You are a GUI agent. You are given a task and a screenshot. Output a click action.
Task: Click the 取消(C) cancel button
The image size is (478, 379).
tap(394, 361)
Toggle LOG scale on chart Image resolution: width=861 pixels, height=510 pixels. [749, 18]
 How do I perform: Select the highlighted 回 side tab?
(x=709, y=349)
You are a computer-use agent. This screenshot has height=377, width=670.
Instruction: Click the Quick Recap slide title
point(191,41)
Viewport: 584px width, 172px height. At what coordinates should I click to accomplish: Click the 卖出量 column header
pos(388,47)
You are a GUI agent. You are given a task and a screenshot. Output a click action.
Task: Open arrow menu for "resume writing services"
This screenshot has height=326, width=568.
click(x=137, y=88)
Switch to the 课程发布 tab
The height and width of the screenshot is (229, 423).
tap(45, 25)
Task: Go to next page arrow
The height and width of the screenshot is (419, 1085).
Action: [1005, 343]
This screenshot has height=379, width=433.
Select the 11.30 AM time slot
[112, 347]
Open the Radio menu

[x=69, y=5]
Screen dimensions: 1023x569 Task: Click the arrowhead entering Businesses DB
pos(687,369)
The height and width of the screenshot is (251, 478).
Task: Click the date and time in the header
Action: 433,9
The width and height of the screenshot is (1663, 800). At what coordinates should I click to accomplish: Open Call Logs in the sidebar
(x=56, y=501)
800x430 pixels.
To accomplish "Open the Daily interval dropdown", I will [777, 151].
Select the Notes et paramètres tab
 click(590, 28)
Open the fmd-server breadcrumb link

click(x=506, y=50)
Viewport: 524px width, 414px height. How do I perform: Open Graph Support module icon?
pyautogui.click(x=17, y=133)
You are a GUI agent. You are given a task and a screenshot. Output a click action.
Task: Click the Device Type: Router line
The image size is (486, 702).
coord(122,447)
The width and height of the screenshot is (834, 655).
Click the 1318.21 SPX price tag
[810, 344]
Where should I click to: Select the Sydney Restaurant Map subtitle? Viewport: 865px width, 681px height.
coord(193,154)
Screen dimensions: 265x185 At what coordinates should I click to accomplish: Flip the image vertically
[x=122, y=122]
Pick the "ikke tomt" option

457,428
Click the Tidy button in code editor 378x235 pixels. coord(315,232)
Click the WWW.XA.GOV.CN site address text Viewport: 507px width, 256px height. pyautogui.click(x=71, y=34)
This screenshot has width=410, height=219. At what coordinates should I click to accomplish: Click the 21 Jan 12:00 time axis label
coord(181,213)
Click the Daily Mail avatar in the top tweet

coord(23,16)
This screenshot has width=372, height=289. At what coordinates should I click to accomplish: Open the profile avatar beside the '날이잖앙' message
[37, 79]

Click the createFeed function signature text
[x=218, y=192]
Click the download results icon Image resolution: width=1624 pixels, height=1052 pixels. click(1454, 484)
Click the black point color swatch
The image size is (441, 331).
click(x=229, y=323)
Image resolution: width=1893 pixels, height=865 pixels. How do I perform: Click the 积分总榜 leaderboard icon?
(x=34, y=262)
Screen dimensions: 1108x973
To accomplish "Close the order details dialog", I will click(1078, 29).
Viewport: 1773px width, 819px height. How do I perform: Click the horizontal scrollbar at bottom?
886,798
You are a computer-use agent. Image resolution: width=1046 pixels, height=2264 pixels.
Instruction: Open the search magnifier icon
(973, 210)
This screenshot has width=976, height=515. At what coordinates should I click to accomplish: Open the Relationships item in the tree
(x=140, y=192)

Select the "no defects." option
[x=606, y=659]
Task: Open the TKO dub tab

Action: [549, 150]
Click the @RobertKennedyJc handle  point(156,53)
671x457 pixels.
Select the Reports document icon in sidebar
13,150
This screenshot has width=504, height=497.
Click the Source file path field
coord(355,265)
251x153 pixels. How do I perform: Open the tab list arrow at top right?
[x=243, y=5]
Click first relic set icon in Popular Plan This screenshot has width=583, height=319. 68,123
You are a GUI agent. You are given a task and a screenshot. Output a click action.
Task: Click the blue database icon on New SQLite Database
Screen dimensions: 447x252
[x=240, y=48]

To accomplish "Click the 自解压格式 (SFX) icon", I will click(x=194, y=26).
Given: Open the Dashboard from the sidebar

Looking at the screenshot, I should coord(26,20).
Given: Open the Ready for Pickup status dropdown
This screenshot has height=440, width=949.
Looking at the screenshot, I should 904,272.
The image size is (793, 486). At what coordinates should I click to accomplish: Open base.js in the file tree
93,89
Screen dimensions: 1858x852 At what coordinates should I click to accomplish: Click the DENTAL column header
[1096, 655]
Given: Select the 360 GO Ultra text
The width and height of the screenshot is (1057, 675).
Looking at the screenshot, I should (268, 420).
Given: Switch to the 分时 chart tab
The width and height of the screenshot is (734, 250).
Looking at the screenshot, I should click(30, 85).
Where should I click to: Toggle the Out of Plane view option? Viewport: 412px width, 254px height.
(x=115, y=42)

--------------------------------------------------

- What to produce
Retype every line of the listing above, reproducing each character without alteration.

- Written answer
You are a GUI agent. You are given a task and a screenshot. Output a click action.
Task: Click the 取消(C) cancel button
The image size is (478, 379).
tap(394, 361)
Toggle LOG scale on chart Image resolution: width=861 pixels, height=510 pixels. [749, 18]
 How do I perform: Select the highlighted 回 side tab?
(x=709, y=349)
You are a computer-use agent. This screenshot has height=377, width=670.
Instruction: Click the Quick Recap slide title
point(191,41)
Viewport: 584px width, 172px height. At what coordinates should I click to accomplish: Click the 卖出量 column header
pos(388,47)
You are a GUI agent. You are given a task and a screenshot. Output a click action.
Task: Open arrow menu for "resume writing services"
This screenshot has height=326, width=568.
click(x=137, y=88)
Switch to the 课程发布 tab
The height and width of the screenshot is (229, 423).
tap(45, 25)
Task: Go to next page arrow
The height and width of the screenshot is (419, 1085).
Action: [1005, 343]
This screenshot has height=379, width=433.
Select the 11.30 AM time slot
[112, 347]
Open the Radio menu

[x=69, y=5]
Screen dimensions: 1023x569 Task: Click the arrowhead entering Businesses DB
pos(687,369)
The height and width of the screenshot is (251, 478).
Task: Click the date and time in the header
Action: 433,9
The width and height of the screenshot is (1663, 800). At what coordinates should I click to accomplish: Open Call Logs in the sidebar
(x=56, y=501)
800x430 pixels.
To accomplish "Open the Daily interval dropdown", I will [777, 151].
Select the Notes et paramètres tab
 click(590, 28)
Open the fmd-server breadcrumb link

click(x=506, y=50)
Viewport: 524px width, 414px height. How do I perform: Open Graph Support module icon?
pyautogui.click(x=17, y=133)
You are a GUI agent. You are given a task and a screenshot. Output a click action.
Task: Click the Device Type: Router line
The image size is (486, 702).
coord(122,447)
The width and height of the screenshot is (834, 655).
Click the 1318.21 SPX price tag
[810, 344]
Where should I click to: Select the Sydney Restaurant Map subtitle? Viewport: 865px width, 681px height.
coord(193,154)
Screen dimensions: 265x185 At what coordinates should I click to accomplish: Flip the image vertically
[x=122, y=122]
Pick the "ikke tomt" option

457,428
Click the Tidy button in code editor 378x235 pixels. coord(315,232)
Click the WWW.XA.GOV.CN site address text Viewport: 507px width, 256px height. pyautogui.click(x=71, y=34)
This screenshot has width=410, height=219. At what coordinates should I click to accomplish: Click the 21 Jan 12:00 time axis label
coord(181,213)
Click the Daily Mail avatar in the top tweet

coord(23,16)
This screenshot has width=372, height=289. At what coordinates should I click to accomplish: Open the profile avatar beside the '날이잖앙' message
[37, 79]

Click the createFeed function signature text
[x=218, y=192]
Click the download results icon Image resolution: width=1624 pixels, height=1052 pixels. click(1454, 484)
Click the black point color swatch
The image size is (441, 331).
click(x=229, y=323)
Image resolution: width=1893 pixels, height=865 pixels. How do I perform: Click the 积分总榜 leaderboard icon?
(x=34, y=262)
Screen dimensions: 1108x973
To accomplish "Close the order details dialog", I will click(1078, 29).
Viewport: 1773px width, 819px height. How do I perform: Click the horizontal scrollbar at bottom?
886,798
You are a computer-use agent. Image resolution: width=1046 pixels, height=2264 pixels.
Instruction: Open the search magnifier icon
(973, 210)
This screenshot has width=976, height=515. At what coordinates should I click to accomplish: Open the Relationships item in the tree
(x=140, y=192)

Select the "no defects." option
[x=606, y=659]
Task: Open the TKO dub tab

Action: [549, 150]
Click the @RobertKennedyJc handle  point(156,53)
671x457 pixels.
Select the Reports document icon in sidebar
13,150
This screenshot has width=504, height=497.
Click the Source file path field
coord(355,265)
251x153 pixels. How do I perform: Open the tab list arrow at top right?
[x=243, y=5]
Click first relic set icon in Popular Plan This screenshot has width=583, height=319. 68,123
You are a GUI agent. You are given a task and a screenshot. Output a click action.
Task: Click the blue database icon on New SQLite Database
Screen dimensions: 447x252
[x=240, y=48]

To accomplish "Click the 自解压格式 (SFX) icon", I will click(x=194, y=26).
Given: Open the Dashboard from the sidebar

Looking at the screenshot, I should coord(26,20).
Given: Open the Ready for Pickup status dropdown
This screenshot has height=440, width=949.
Looking at the screenshot, I should 904,272.
The image size is (793, 486). At what coordinates should I click to accomplish: Open base.js in the file tree
93,89
Screen dimensions: 1858x852 At what coordinates should I click to accomplish: Click the DENTAL column header
[1096, 655]
Given: Select the 360 GO Ultra text
The width and height of the screenshot is (1057, 675).
Looking at the screenshot, I should (268, 420).
Given: Switch to the 分时 chart tab
The width and height of the screenshot is (734, 250).
Looking at the screenshot, I should click(30, 85).
Where should I click to: Toggle the Out of Plane view option? Viewport: 412px width, 254px height.
(x=115, y=42)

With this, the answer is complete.